WATCH the TV Interview with Michele Meow of Swirl below – “The most dangerous person in your life could be your next door neighbor” Mugisha
By Melanie Nathan, January 29, 2014.
Frank Mugisha, Executive Director of Sexual Minorities Uganda (SMUG) and the award winning LGBT human rights defender from Uganda, who together with other Ugandan Kuchus has fought the uphill battle against hate and persecution, gives Michele Meow of Swirl Radio and KOFYTV20Cable13, a profound interview about the effects of the controversial Anti-Homosexuality Bill, which has rocked the lives of LGBT Ugandans, with increases in reports of violence, and unjust arrests.
Since U.S. Evangelicals Scott Lively and Lou Engle exported their hate to Africa, Uganda has been fraught with extreme anti-gay sentiment, culminating in the Anti-Homosexuality Bill (AHB), passing the Ugandan Parliament in December, last year. The Bill is currently waiting for the possible assent by Uganda’s President.
In the interview, Mugisha notes that his organization SMUG has registered numerous acts of hate and violence, which, since passage of the AHB, has greatly increased against LGBT Ugandans, including arrests of gays. People have been thrown out of their homes with family members disowning them. They experience verbal abuse and physical assaults. He noted that people are increasingly taking the law into their own hands against the gay community.
Mugisha notes that Parliament has kept the contents of the final passage of the Bill secret as the public has yet to see an official version of the Bill as passed. Mugisha also asserted that because President Goodluck Jonathan signed the Nigerian ‘Jail the Gays Bill’ it adds to the worry in Uganda, as this could empower Museveni to do the same. He also discusses the fact that the Bill was passed in unfair circumstances as the Ugandan parliament purposely left the Bill off the day’s agenda, passing it surreptitiously, without the requisite quorum.

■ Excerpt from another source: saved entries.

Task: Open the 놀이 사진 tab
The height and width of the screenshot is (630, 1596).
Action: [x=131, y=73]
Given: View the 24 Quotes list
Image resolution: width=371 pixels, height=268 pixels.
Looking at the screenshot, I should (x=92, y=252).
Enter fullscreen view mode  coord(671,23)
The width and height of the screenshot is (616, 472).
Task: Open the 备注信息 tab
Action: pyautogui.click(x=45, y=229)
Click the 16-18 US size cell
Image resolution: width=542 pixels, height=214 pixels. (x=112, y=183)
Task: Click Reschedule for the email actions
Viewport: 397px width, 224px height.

Mugisha also spoke about the importance of keeping the conversation about homosexuality going in Uganda and the unjustness of the bill. People have been fed misinformation and are misled by Christians coming to Uganda to preach hate. He said that often people are confused by the law because they have been lured into thinking that it is about protecting children, and then when they hear about the content, they are shocked at what the Bill really includes, such as life in prison for homosexuality.
He spoke about the SMUG lawsuit against Scott Lively, not for what Lively has said against gays, but because of the conspiracy by Lively with Ugandan pastors against gays, as well as his active participation in the anti-gay laws now passed.
When Meow asked a question about reaching out to Uganda’s leaders Mugisha noted that the LGBT human rights defenders have been ignored by the leadership. He believes in the importance of coming out to put a human face on being gay and at the same time notes the extreme danger in doing so. In Uganda, he notes, one never knows if even one’s neighbor will attack you for being gay. In a terrifying reflection, Mugisha further expressed that unless the conversation keeps going, there could well be a genocide of gays in Uganda.
The Bill is now in the hands of Ugandan President Yoweri Museveni, who may choose to assent to it, return it to Parliament or ignore it. Regardless of what the he does with the Bill, the President does not have the ultimate right of veto and the Bill can pass with a 2/3rd majority vote, a number easily attained in the fervently anti-gay Ugandan Parliament.